Posttreatment Victimization and Violence Among Adolescents Following Residential Drug Treatment
This article examines the relationships among experiences of childhood abuse, psychiatric disorders, self-reported victimization, and violent behavior, with a focus on gender differences. Data were obtained from interviews at treatment entry and 5-year post-treatment for 446 adolescent clients in therapeutic community (TC) drug treatment programs throughout the United States and Canada. Fifty-eight percent of the sample indicated that they engaged in serious violent behaviors (e.g., beatings, threatening or using weapons against other people, or violent crimes such as assaults, rapes, murders) in the 5 years following their separation from TC treatment. Multivariate logistic regression analyses revealed that victimization in the posttreatment period was the most significant factor associated with violent behavior, and pretreatment childhood abuse experiences and psychiatric disorders were not significantly related to the odds of violent behavior. There were significant gender differences in self-reported victimization and violent behavior.
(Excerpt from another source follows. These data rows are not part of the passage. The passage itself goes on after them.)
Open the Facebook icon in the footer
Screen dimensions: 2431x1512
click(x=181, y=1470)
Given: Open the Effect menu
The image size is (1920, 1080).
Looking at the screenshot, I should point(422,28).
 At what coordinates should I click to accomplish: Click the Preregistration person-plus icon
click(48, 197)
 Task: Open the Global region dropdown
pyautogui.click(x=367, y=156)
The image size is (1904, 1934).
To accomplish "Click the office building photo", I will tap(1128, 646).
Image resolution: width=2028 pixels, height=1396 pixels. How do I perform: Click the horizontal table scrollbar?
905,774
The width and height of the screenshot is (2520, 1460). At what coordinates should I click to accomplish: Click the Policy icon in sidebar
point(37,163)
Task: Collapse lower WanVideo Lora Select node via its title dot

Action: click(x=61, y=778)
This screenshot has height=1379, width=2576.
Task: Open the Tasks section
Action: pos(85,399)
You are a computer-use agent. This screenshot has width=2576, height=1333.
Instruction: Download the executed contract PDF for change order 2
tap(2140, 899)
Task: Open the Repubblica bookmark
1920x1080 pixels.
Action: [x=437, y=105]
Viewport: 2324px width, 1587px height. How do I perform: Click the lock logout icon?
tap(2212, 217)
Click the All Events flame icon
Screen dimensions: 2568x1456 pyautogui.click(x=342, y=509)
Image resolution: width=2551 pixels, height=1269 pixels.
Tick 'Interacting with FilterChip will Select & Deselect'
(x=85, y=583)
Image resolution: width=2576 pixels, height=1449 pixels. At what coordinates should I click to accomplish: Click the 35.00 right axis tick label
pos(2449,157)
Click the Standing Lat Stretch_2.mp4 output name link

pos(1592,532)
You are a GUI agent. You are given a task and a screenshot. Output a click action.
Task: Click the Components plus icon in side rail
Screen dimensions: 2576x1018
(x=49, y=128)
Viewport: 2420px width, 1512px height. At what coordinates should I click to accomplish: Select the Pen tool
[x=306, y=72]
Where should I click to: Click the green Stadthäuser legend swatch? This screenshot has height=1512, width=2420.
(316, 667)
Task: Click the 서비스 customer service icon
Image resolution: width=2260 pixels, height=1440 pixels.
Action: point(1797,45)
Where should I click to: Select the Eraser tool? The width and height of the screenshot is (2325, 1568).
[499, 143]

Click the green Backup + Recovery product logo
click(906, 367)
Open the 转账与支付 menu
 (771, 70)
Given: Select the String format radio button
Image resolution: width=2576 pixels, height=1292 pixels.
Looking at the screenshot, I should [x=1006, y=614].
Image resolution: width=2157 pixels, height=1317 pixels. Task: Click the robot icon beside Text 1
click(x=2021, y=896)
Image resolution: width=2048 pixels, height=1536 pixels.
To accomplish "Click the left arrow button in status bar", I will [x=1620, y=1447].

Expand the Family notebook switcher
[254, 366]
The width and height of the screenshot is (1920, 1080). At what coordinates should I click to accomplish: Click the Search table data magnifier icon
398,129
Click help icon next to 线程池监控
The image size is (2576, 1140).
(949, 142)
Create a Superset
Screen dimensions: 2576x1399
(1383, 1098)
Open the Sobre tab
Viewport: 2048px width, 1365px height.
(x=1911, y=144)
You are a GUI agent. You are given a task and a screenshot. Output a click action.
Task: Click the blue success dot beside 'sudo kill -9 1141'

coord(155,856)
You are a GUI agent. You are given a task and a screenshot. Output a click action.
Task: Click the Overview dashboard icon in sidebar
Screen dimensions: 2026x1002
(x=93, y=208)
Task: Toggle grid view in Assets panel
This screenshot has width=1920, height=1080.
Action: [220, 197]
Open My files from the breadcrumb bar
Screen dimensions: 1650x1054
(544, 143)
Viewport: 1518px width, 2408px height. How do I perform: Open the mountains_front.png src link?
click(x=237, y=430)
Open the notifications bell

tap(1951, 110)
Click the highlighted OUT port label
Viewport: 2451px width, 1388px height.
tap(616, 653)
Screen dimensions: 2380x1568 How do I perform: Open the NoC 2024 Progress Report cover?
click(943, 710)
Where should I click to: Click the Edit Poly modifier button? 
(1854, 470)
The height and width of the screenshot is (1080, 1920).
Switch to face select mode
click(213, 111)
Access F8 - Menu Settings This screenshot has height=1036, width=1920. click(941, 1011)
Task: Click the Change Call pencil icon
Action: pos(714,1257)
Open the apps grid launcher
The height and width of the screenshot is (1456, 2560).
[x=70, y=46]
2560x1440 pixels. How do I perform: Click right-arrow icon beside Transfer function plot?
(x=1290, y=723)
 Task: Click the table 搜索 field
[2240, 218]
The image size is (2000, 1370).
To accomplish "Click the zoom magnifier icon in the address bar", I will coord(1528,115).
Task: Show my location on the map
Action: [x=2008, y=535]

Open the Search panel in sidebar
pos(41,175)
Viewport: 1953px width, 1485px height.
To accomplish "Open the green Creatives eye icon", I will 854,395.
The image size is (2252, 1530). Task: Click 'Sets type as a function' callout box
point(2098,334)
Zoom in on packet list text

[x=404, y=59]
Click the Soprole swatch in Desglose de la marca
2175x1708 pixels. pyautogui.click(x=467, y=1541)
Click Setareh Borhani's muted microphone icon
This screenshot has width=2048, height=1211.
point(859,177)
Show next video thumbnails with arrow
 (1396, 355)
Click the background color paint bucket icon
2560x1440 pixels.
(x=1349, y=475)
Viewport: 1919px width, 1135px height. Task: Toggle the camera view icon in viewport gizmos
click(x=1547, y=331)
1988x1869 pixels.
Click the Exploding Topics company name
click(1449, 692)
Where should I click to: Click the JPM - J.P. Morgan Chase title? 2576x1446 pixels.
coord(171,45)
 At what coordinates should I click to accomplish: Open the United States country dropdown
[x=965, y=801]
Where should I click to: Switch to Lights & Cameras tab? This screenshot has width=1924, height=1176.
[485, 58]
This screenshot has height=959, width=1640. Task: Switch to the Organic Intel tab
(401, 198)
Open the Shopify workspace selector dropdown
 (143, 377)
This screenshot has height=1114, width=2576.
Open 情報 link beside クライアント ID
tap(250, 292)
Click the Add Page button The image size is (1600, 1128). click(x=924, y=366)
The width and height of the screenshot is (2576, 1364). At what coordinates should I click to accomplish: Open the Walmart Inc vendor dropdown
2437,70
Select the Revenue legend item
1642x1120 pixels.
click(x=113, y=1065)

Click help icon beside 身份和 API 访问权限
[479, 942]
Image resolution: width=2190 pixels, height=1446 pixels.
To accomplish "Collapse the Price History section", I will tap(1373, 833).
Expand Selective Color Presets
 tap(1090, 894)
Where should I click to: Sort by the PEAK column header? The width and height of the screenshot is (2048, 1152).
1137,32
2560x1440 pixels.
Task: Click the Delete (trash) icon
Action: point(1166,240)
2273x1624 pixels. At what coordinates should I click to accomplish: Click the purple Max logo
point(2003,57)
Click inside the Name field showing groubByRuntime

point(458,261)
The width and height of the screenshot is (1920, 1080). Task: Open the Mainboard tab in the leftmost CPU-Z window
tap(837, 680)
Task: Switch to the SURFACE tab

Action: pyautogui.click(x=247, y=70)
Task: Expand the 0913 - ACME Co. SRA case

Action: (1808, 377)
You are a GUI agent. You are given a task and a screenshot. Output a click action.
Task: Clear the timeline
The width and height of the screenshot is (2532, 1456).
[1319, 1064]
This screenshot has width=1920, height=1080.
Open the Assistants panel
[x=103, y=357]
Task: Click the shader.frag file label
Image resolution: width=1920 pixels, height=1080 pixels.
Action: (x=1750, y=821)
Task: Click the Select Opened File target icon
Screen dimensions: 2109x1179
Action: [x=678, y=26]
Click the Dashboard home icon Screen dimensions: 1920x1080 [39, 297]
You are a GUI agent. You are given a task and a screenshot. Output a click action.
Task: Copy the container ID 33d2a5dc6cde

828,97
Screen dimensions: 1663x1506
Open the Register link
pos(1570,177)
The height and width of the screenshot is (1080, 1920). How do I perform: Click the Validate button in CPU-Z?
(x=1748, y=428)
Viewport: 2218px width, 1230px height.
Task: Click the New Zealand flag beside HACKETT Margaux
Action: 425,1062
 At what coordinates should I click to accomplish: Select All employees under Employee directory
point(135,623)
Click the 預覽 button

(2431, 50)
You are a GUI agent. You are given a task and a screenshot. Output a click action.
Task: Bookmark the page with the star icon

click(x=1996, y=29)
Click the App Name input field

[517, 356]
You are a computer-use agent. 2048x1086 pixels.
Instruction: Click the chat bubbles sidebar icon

The findings suggest that violence in young adulthood for males is related to increasing involvement in violent lifestyles that include drug trafficking, while violence among females is associated with the social and psychological consequences of drug involvement and victimization. High rates of violent involvement and victimization among former adolescent clients suggests the utility of incorporating interventions such as safety-oriented strategies for females or interventions that address involvement in the drug use lifestyles (i.e., use and dealing) for both males and females into residential treatment to reduce the likelihood of future violence. Hawke, J.M., Jainchill, N. and De Leon, G. Posttreatment Victimization and Violence Among Adolescents Following Residential Drug Treatment. Child Maltreatment, 8(1), pp. 58-71, 2003.